PESHAWAR, May 13: The revised plans for the Services Hospital is likely to result in a failure to meet the objective of providing round-the-clock medical and emergency services to government servants.

Officials said the government had approved a PC-1 in October 2003 according to which the hospital was to be built over an area covering 13 kanals of land at an estimated cost of Rs149 million over a period of 18 months.

Officials said that according to an earlier PC-1 that was approved in 2001, the government planned to build a residential complex for hospital staff, enabling them to provide 24-hour medical and emergency services in seven specialties.

Sources said the hospital’s total area covered 27 kanals of land, of which 14 kanals were currently under police occupation, who live in about 40 mud-based residential quarters.

According to the old plan, a 120-bed hospital was to be built at a cost of about Rs200million, but that this was modified because of police officials’ resistance.

Officials said the hospital needed to be built according to the old PC-1 with a residential complex built over 14 kanals of land.
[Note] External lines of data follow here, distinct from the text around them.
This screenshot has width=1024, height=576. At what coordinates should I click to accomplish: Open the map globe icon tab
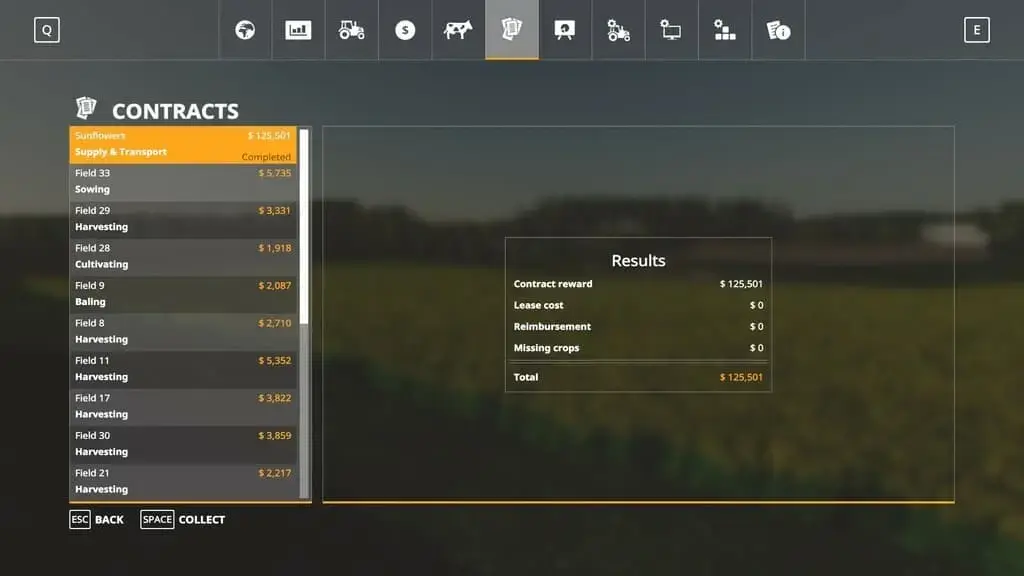coord(245,30)
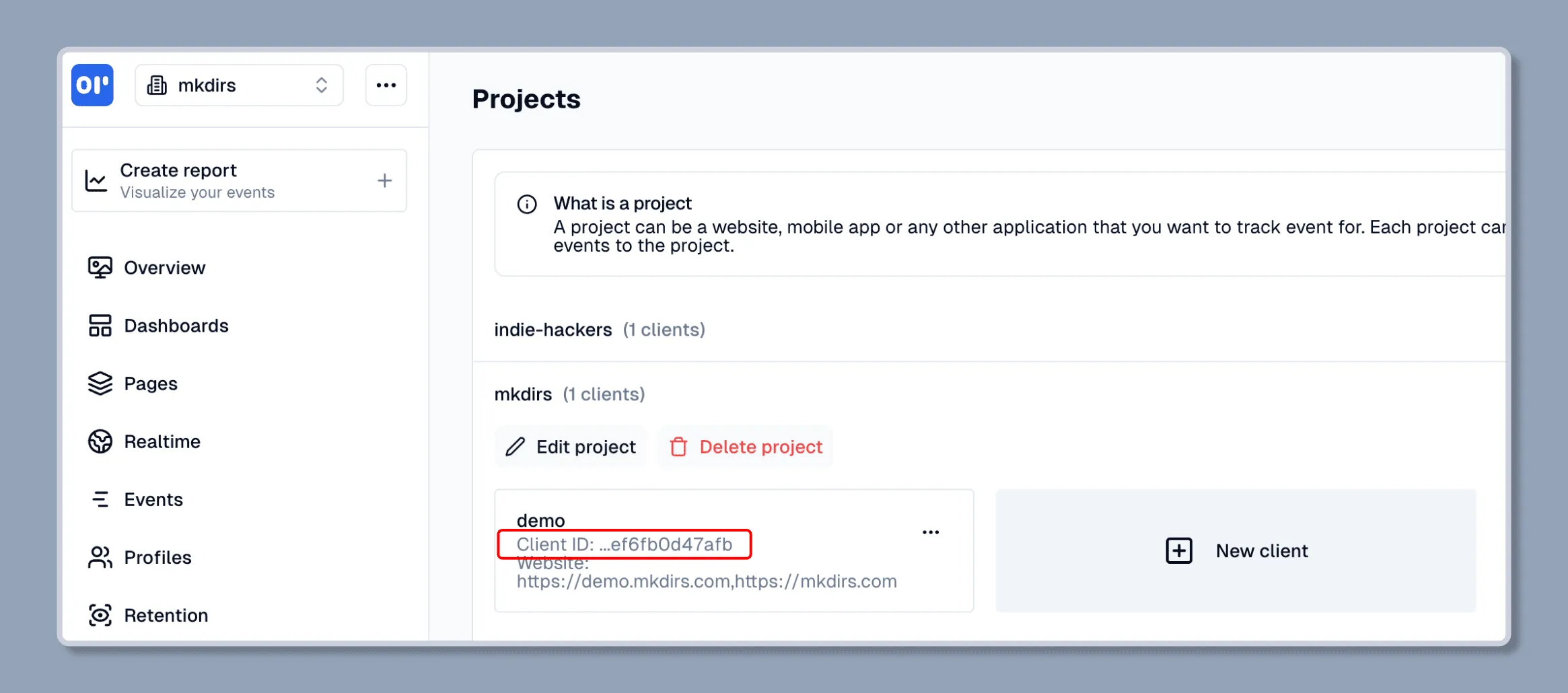Select the mkdirs project heading
The height and width of the screenshot is (693, 1568).
click(524, 394)
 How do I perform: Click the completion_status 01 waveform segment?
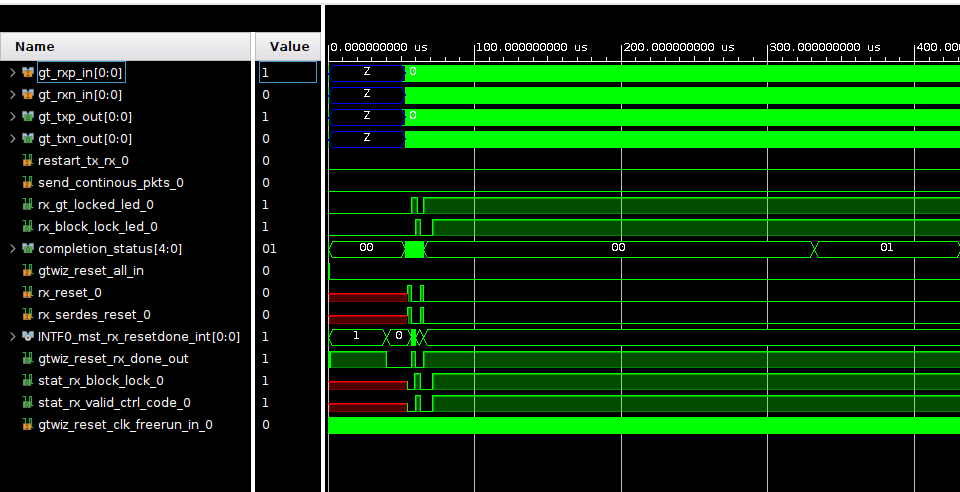coord(886,248)
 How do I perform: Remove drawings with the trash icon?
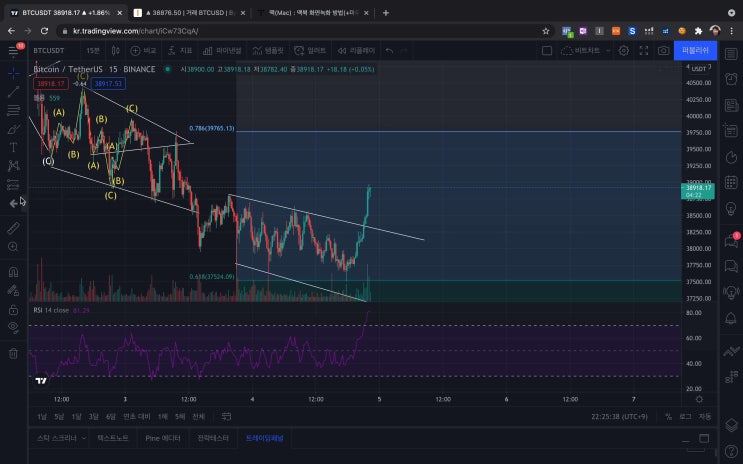point(13,352)
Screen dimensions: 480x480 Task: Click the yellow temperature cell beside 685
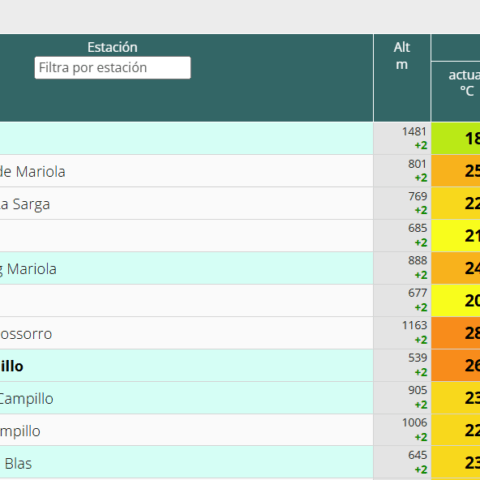[456, 236]
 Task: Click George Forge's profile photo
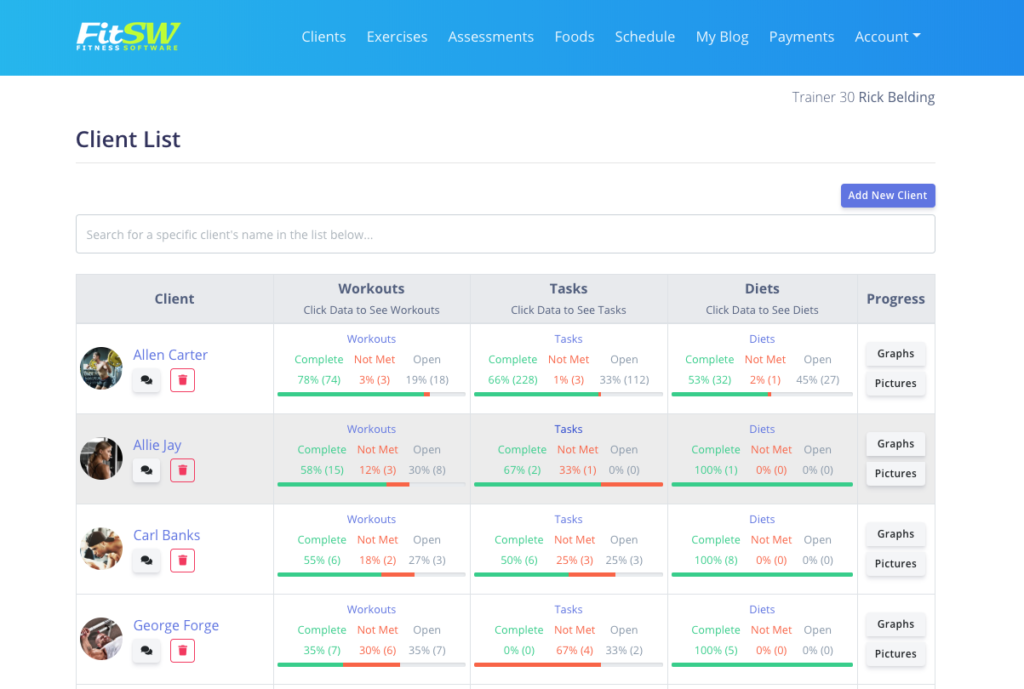101,638
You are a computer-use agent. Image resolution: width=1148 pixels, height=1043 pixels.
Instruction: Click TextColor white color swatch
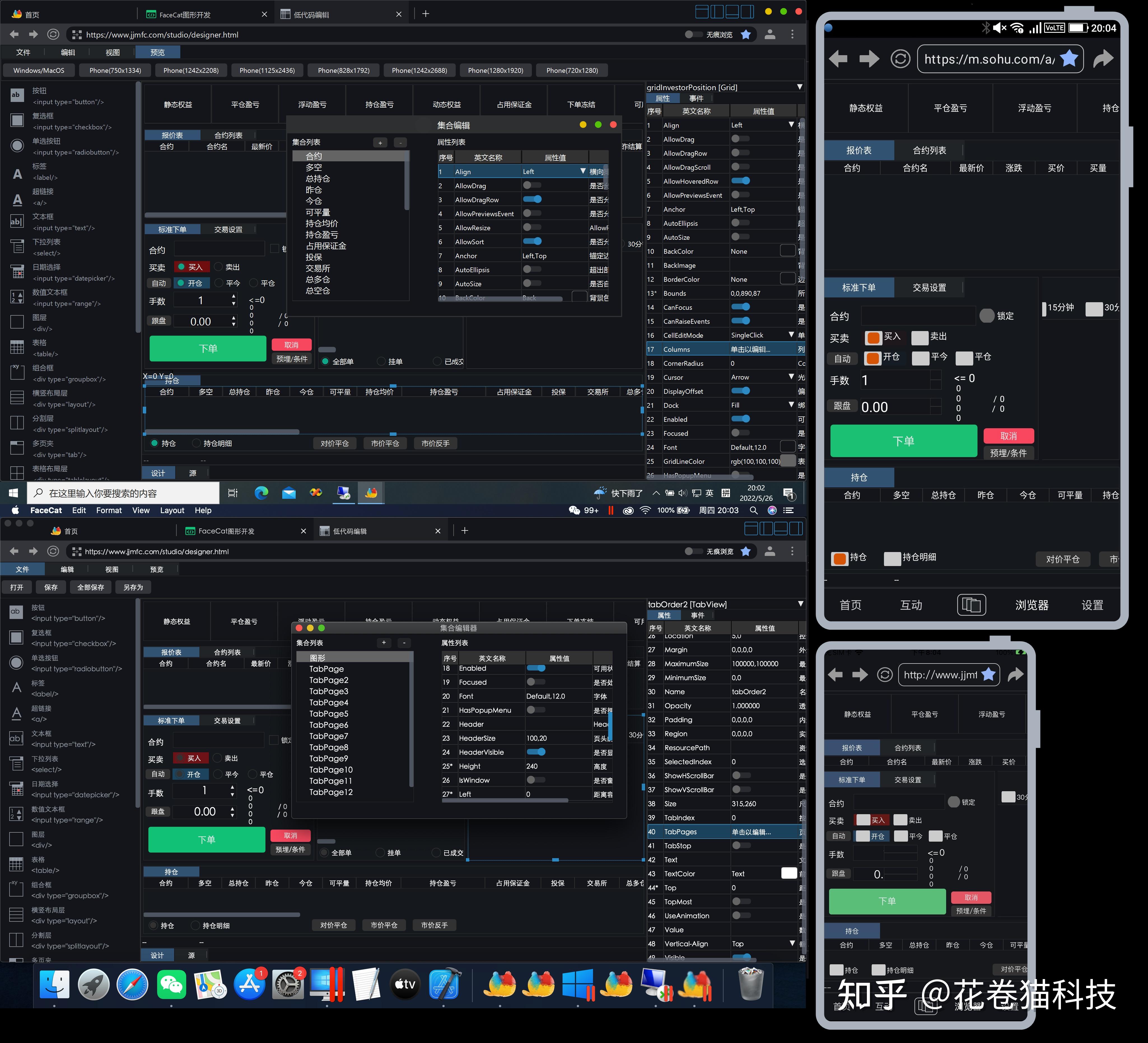click(x=789, y=873)
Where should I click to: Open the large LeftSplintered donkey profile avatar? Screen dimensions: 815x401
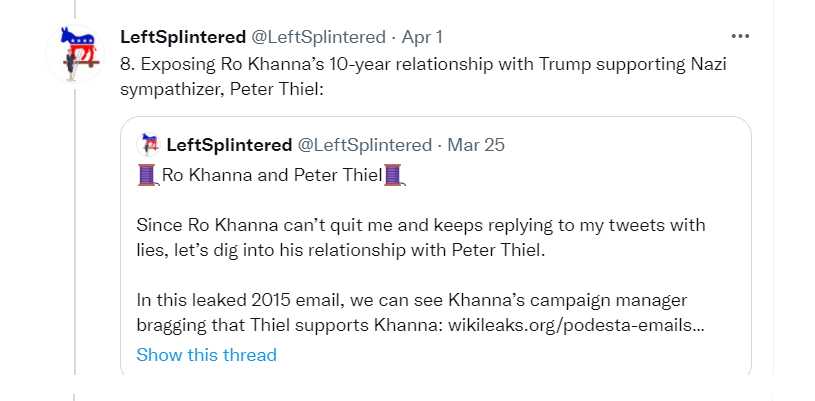[x=77, y=51]
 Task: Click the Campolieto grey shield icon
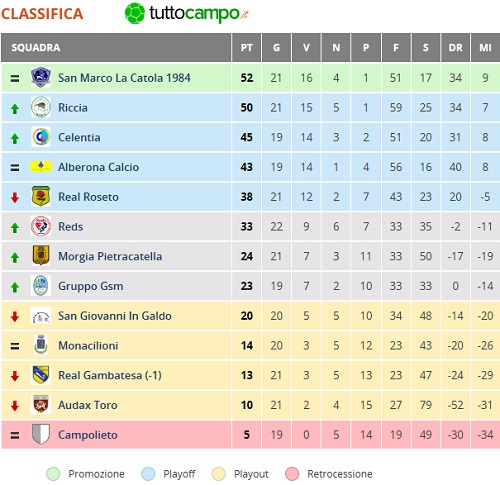(41, 434)
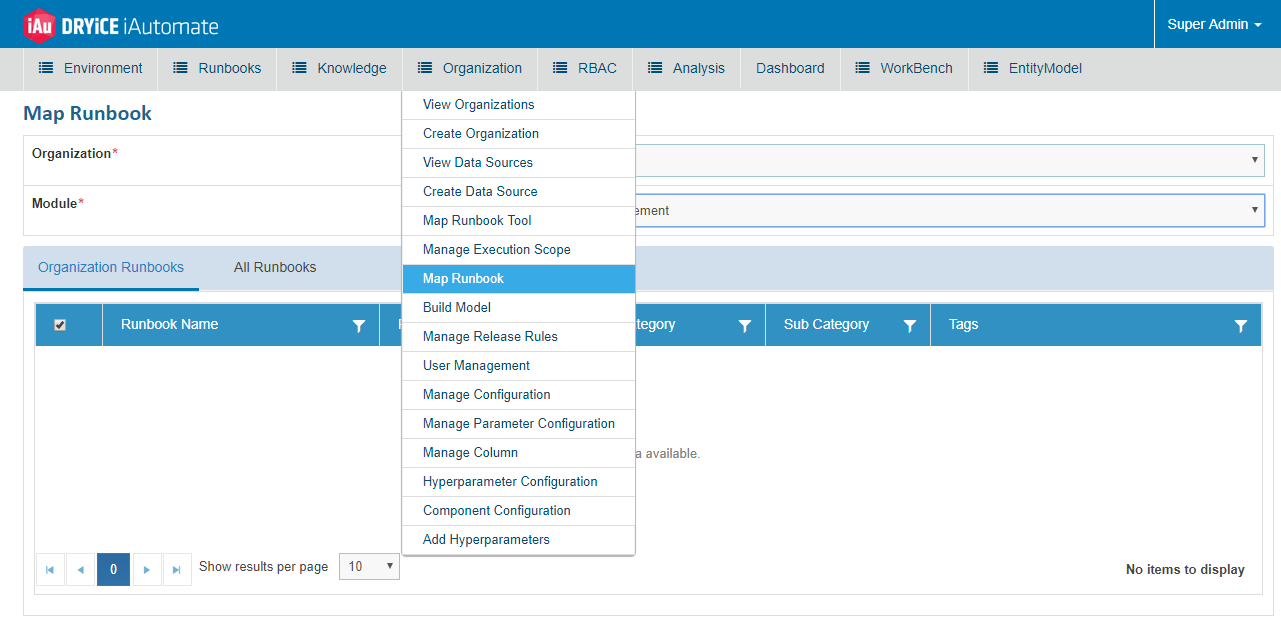Expand the Super Admin user menu
Image resolution: width=1281 pixels, height=617 pixels.
[1214, 24]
But police officials are reluctant to give up the land.

NWFP Chief Minister Akram Khan Durrani, who inaugurated the construction of the hospital on April 3, hinted about the construction of a hospital residential complex. He had sought a proposal and a meeting in this regard as soon as possible.

Police department has issued notices to occupants to vacate residential quarters within 16 months, but there are indications that they would not be complying with the orders, said a source at the hospital.

The first provincial government-controlled health institution, the Services Hospital, was built in 1874 by the British Raj for government servants. The hospital has largely remained as it was built except for a small block added in 1982.

The hospital employs 23 doctors, seven of them specialists. The provincial government provides Rs36 million annually to pay for the salary of 81 of its staffers, purchase of drugs and other costs.

An official said that some bureaucrats were also opposing the hospital’s construction, arguing that there was no need for it because there were three teaching hospitals in the provincial capital.

“Teaching hospitals received fees from government servants, while the Services Hospital provided free services to employees,” said an official of the hospital.

All provinces have services hospitals.